La prochaine année scolaire risque d’être ardue pour les différents suppléants de la région, alors que les listes de suppléance sont quasi à sec.
Selon la conseillère en communication du Centre de services scolaire (CSS) du Lac-Saint-Jean, Véronique Leclerc, en entrevue avec le Quotidien, les listes de suppléance dans plusieurs champs sont pratiquement vides, ce qui laisse une très mince marge de manœuvre pour les CSS. Toutes les personnes sur les listes de suppléance vont travailler, ajoute-t-elle, alors que le CSS doit composer avec les départs à la retraite, ainsi que les absences temporaires, soit pour une maladie, des droits parentaux, une invalidité, etc.
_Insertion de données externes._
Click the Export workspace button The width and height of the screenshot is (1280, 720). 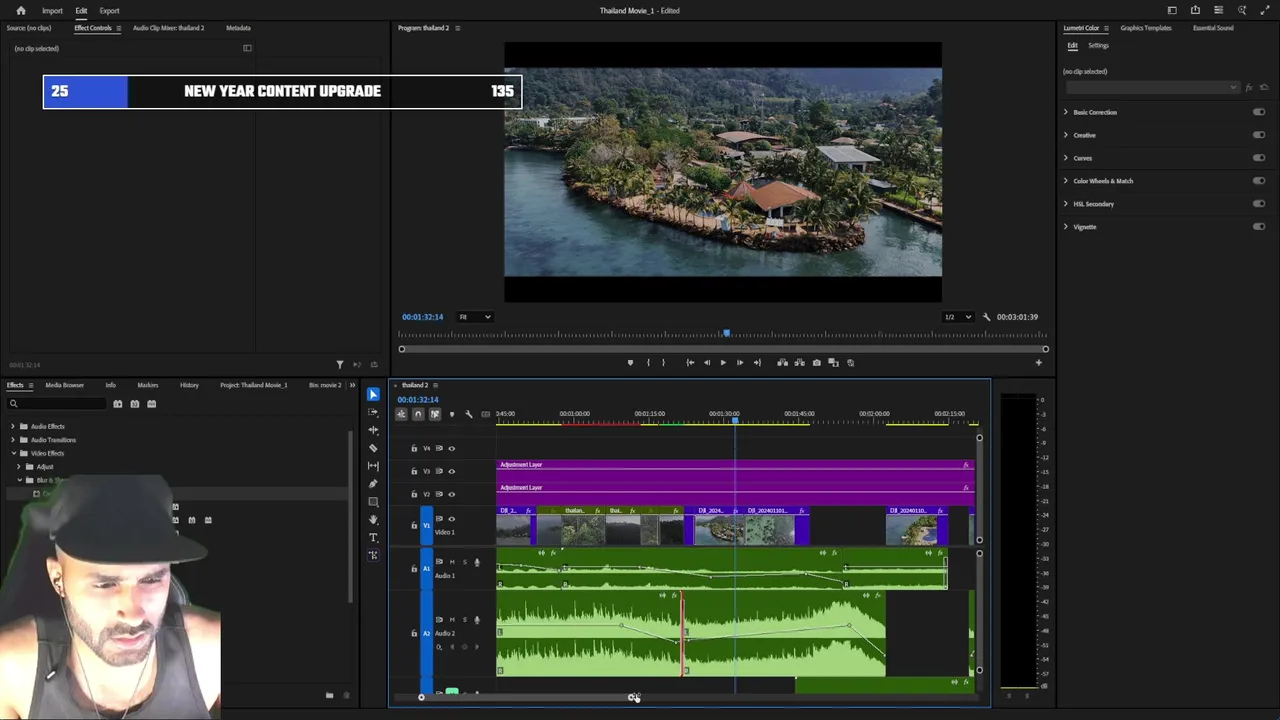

La situation est semblable dans le CSS du Pays-des-Bleuets. La conseillère en communication de l’établissement, Marie-Ève Bernard, indique elle aussi que les listes de priorité et de suppléance sont vides, mais que des efforts de recrutement ont lieu pour pallier ce problème.
Même chose dans les écoles de Jonquière, particulièrement au secondaire, où certains champs d’expertise ont des difficultés de recrutement plus marquées. C’est le cas pour l’enseignement des mathématiques, des sciences et technologies, de la musique et des arts plastiques. Selon la conseillère en communication du CSS de la Jonquière, Chloé Emond, la disponibilité d’enseignantes et d’enseignants qualifiés demeure limitée dans quelques secteurs spécialisés, notamment en dessin industriel, en réfrigération, en mécanique industrielle et en électromécanique.
Pour sa part, la conseillère en communication au CSS des Rives-du-Saguenay, Léanne Châteauneuf, quatre remplacements étaient à combler, en anglais et en musique, dans les écoles de Chicoutimi. Elle mentionne finalement qu’il s’agit de domaines très spécialisés où les ressources qualifiées sont moins nombreuses.